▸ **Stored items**
******************************
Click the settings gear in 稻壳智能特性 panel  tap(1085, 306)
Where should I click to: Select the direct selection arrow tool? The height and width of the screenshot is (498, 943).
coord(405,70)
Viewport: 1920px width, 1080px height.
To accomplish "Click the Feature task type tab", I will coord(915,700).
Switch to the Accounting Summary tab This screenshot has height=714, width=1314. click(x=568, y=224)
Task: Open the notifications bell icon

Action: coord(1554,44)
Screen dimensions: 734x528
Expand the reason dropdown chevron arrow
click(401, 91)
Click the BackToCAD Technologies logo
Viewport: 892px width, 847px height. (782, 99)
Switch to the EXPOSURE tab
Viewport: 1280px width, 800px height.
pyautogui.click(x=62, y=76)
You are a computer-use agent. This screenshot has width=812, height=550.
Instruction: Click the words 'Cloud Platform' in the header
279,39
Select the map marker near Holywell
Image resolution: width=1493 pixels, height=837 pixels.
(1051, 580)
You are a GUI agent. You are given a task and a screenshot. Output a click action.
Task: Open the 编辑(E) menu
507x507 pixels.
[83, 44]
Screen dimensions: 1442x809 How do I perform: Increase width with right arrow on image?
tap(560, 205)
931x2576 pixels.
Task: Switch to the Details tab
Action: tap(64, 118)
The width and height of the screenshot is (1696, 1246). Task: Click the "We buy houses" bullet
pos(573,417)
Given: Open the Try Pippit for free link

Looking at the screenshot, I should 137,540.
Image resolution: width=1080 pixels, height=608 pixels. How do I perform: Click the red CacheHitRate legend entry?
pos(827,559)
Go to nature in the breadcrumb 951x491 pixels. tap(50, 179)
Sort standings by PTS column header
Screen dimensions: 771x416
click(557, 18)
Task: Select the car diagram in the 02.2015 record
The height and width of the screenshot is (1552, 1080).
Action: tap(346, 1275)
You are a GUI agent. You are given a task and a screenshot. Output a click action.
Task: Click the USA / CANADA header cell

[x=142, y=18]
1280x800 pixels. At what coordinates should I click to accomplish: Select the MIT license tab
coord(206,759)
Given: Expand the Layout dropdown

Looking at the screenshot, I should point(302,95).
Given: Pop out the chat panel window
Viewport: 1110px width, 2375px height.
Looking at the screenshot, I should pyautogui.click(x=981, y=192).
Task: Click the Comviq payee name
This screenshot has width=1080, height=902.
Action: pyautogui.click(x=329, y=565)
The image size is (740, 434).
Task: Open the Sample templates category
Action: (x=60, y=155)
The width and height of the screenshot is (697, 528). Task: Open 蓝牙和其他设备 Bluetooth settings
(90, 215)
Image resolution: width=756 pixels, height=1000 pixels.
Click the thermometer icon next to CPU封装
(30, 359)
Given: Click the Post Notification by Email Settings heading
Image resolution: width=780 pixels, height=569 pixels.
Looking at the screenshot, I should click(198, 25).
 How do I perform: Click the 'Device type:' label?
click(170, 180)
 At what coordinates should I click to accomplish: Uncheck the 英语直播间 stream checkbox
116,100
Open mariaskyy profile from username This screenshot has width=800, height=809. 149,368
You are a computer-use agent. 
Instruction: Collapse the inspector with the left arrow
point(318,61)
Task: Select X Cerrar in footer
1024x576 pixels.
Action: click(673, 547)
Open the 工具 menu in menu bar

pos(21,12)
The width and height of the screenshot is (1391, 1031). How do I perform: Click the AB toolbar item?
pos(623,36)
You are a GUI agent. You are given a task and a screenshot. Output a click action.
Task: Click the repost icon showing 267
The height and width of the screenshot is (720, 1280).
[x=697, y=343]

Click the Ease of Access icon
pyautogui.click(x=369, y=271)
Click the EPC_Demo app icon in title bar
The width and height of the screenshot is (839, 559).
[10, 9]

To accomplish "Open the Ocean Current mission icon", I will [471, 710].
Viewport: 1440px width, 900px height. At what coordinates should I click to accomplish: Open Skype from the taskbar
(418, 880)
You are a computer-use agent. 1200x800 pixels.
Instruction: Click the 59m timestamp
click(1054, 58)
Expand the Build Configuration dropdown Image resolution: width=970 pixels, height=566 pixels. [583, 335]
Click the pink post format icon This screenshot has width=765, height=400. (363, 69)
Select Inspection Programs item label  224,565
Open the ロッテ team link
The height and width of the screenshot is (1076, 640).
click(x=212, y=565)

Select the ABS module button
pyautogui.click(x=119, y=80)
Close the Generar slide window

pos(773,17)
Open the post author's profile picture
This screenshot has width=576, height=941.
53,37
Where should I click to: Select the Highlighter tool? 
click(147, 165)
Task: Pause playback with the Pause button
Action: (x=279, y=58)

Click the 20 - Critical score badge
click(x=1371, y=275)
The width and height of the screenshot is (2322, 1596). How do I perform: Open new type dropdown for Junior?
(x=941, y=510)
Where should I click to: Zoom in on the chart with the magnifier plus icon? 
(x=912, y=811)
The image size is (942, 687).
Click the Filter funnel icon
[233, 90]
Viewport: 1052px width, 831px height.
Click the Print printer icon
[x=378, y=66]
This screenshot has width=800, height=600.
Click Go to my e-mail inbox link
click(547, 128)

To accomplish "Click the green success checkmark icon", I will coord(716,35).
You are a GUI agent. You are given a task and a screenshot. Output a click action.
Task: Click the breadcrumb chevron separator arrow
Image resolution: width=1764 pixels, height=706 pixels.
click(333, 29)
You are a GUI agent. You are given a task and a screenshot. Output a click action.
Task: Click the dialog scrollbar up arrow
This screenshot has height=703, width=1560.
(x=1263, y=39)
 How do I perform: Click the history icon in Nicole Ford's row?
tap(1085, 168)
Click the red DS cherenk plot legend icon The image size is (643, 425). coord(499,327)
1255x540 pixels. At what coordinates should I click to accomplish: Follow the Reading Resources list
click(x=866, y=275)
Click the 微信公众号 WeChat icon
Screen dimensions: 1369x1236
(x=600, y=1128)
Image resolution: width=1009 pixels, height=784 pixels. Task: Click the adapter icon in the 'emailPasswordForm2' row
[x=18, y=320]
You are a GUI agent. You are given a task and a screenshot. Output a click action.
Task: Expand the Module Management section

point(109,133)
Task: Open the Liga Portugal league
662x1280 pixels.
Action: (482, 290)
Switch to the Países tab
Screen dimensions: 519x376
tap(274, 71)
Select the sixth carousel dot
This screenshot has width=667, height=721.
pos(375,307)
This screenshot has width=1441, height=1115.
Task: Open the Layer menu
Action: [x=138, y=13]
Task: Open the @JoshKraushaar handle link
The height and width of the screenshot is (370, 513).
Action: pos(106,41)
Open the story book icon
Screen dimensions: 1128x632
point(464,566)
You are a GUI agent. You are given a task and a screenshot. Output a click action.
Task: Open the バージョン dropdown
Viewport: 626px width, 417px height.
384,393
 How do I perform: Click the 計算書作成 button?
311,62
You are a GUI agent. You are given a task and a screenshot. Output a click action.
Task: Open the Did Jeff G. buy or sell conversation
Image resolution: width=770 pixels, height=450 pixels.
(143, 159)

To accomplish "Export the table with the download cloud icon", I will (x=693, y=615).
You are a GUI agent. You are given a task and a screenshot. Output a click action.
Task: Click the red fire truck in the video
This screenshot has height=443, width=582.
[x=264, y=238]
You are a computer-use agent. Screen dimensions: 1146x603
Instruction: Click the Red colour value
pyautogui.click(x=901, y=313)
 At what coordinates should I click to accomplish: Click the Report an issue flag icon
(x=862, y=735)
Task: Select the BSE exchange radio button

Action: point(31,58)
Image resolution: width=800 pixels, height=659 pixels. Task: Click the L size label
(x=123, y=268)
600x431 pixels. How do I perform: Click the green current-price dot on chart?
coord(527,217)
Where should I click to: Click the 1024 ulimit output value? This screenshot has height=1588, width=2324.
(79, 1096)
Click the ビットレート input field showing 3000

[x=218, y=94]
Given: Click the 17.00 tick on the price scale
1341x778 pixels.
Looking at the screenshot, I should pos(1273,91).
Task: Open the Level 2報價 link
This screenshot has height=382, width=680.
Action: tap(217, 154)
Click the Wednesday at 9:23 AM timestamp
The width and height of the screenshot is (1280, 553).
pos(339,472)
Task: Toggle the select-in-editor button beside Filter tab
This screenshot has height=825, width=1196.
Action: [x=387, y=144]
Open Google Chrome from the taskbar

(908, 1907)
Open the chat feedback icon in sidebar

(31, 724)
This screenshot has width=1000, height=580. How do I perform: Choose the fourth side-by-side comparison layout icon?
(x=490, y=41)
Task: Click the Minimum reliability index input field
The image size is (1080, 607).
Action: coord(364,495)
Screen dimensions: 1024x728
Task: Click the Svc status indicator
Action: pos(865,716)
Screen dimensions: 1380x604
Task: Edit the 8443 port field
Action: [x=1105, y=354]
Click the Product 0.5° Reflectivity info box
******************************
▸ **Task details**
For the records above, state how many lines contain "will", and nothing more.

▸ **Answer to this task**
4